*EXERCISE INSTRUCTIONS*: Copy the listing lines starting at the line that contains "You are a computer-use agent. This" and ending at the line that contains "This screenshot has width=1020, height=1817.", substituting "screen capture" for each "screenshot" and leaving everything else unchanged. Leave the pictures out of your answer.

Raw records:
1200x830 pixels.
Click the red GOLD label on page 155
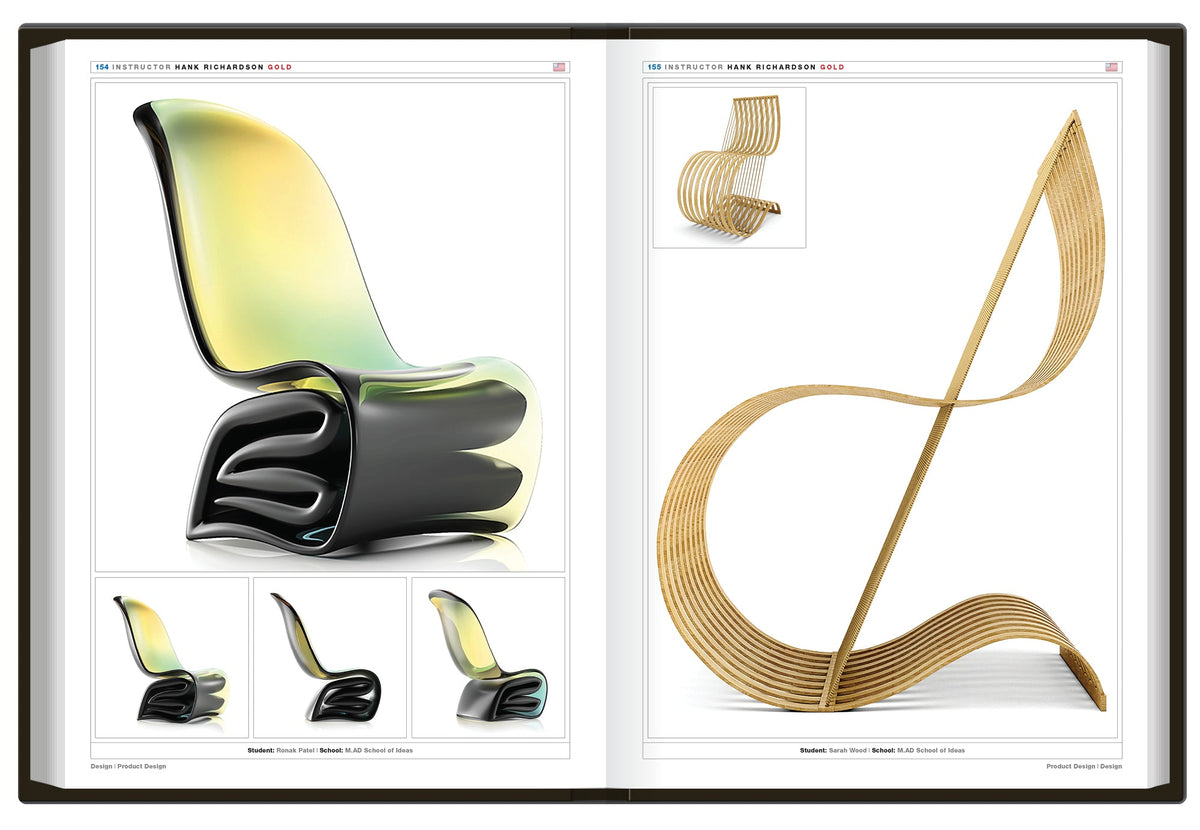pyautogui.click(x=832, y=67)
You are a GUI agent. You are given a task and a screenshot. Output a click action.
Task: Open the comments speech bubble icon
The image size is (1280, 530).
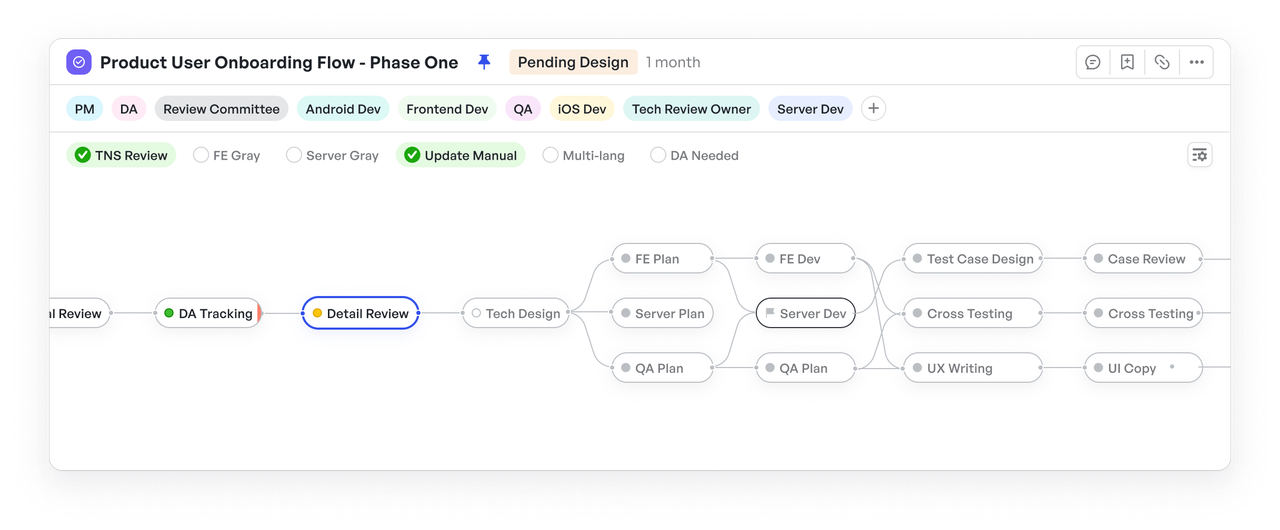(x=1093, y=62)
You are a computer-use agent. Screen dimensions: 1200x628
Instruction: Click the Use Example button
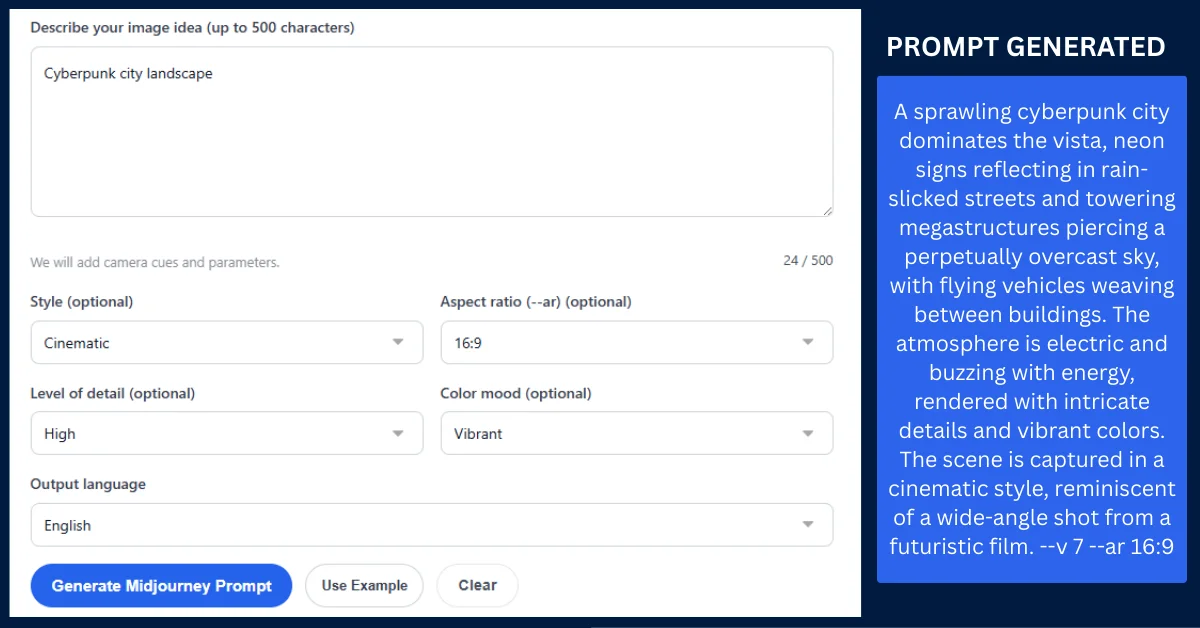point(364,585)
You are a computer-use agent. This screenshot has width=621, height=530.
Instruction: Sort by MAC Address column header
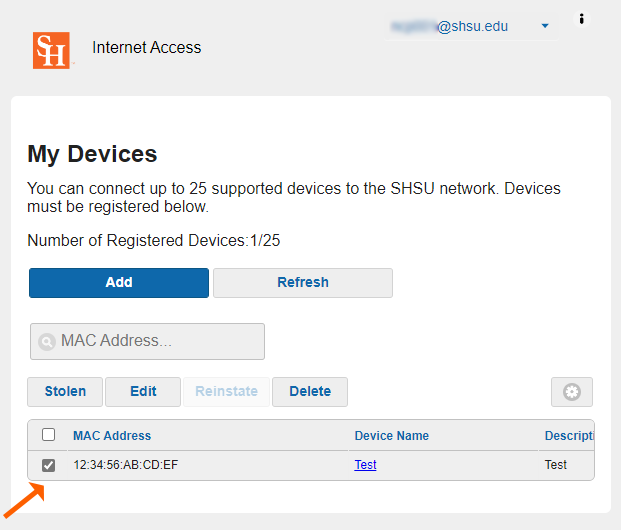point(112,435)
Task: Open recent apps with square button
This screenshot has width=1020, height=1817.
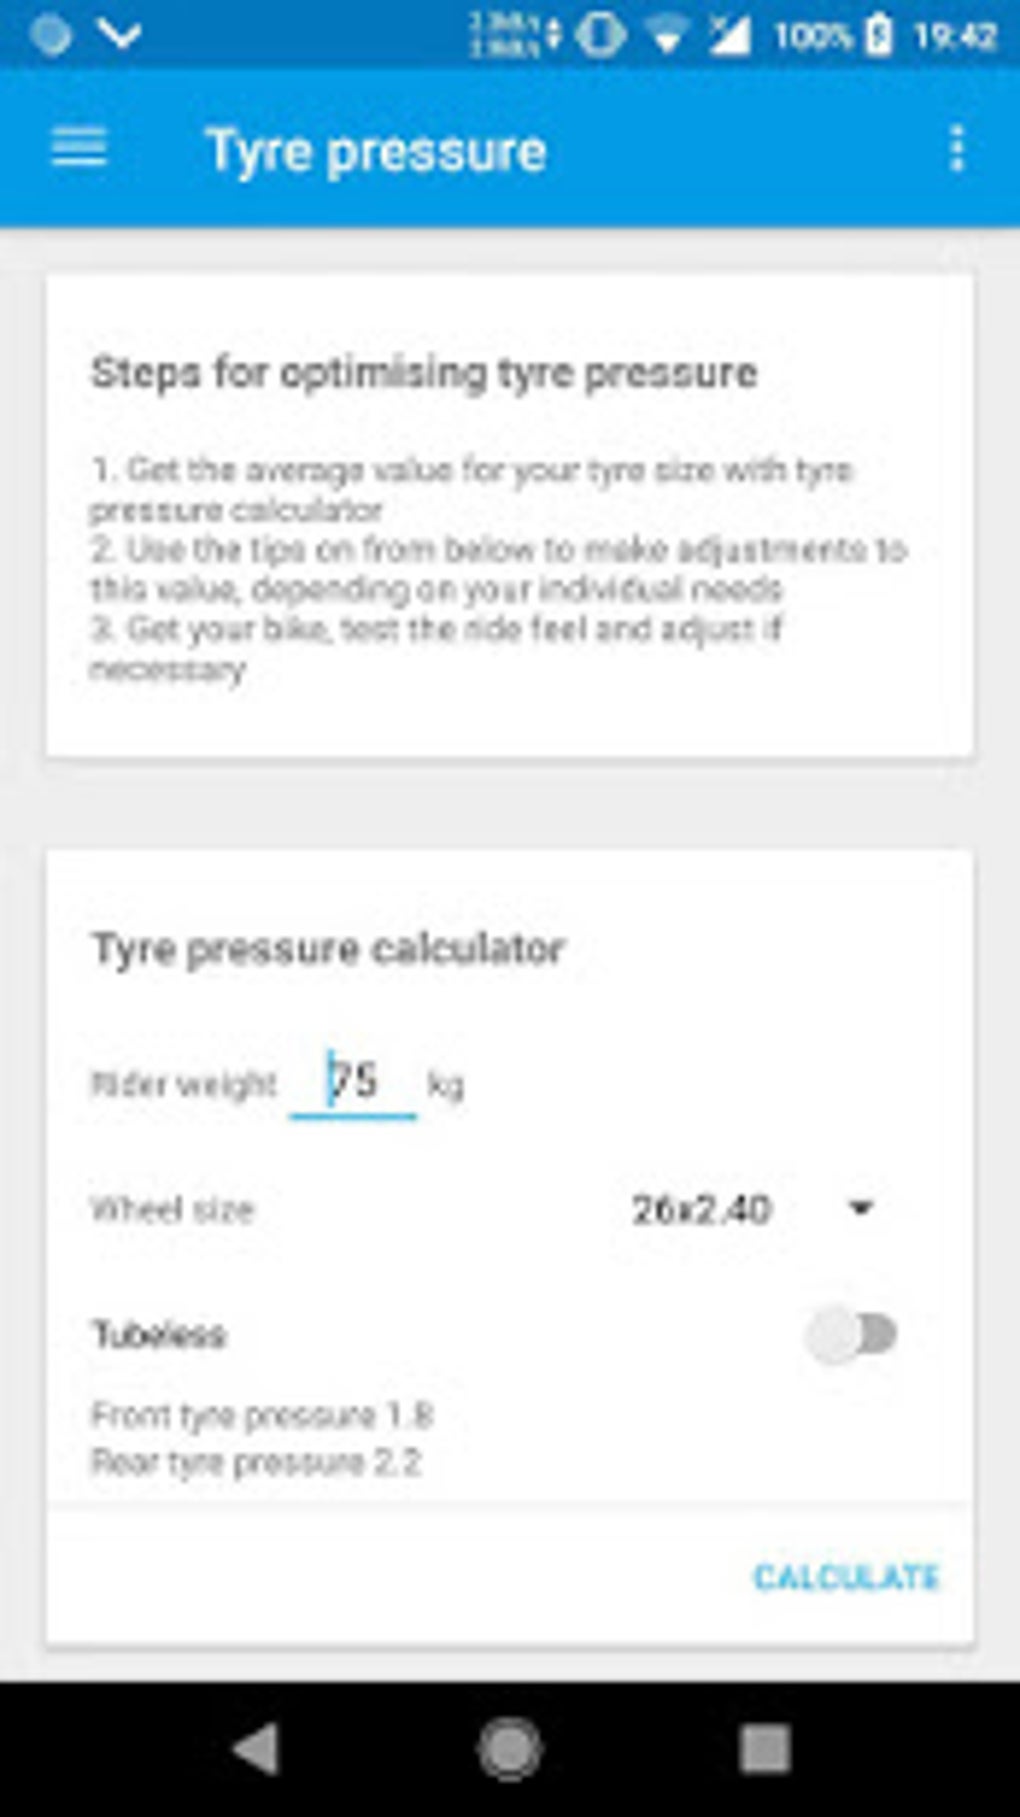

...

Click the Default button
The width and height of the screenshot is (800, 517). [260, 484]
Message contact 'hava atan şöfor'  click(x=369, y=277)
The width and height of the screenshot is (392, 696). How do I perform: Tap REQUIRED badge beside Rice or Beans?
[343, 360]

*TASK SOLUTION*:
You are a computer-use agent. This screen capture has width=621, height=530.
Instruction: Sort by MAC Address column header
point(112,435)
Task: Open recent apps with square button
This screen capture has width=1020, height=1817.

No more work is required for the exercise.